What is expected: Collect each line below that contains the word "screenshot", and copy every such line in full.

Exercise material:
>>>>

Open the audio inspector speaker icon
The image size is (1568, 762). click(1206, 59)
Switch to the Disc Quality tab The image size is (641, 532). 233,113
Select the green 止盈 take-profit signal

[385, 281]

<<<<
>>>>

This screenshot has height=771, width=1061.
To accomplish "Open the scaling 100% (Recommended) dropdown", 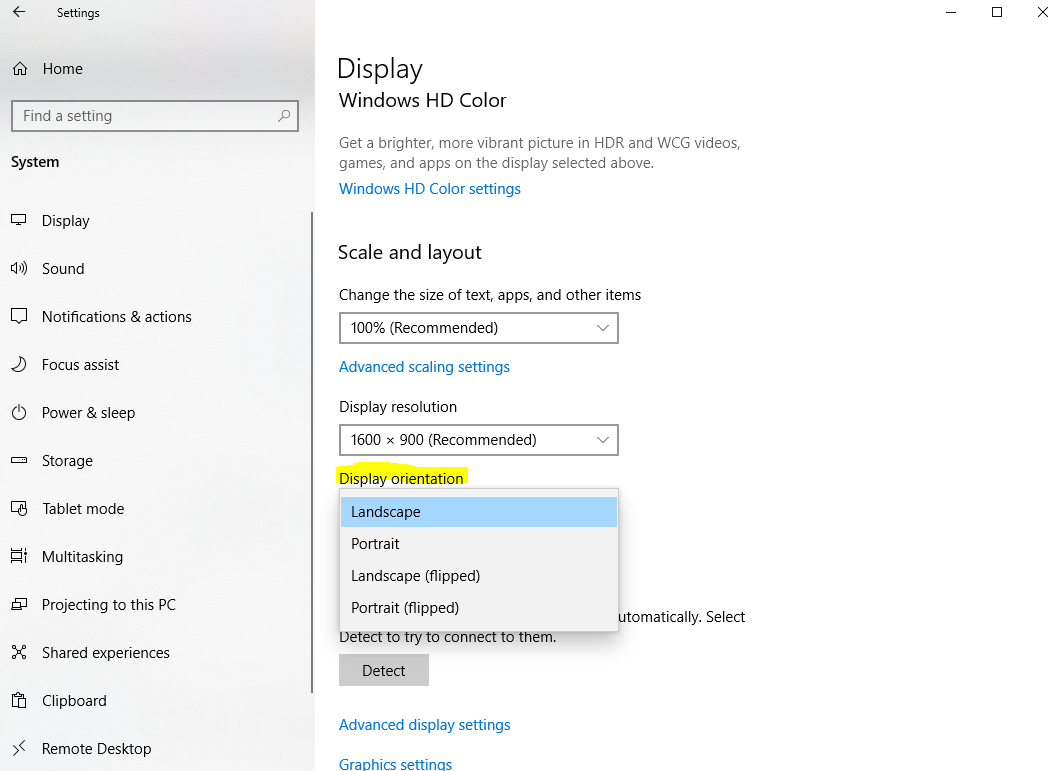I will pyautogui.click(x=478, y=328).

<<<<
>>>>

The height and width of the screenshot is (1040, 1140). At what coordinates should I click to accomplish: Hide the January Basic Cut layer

<<<<

Response to this exercise:
This screenshot has height=771, width=1061.
The height and width of the screenshot is (1040, 1140). At what coordinates should I click to accomplish: Hide the January Basic Cut layer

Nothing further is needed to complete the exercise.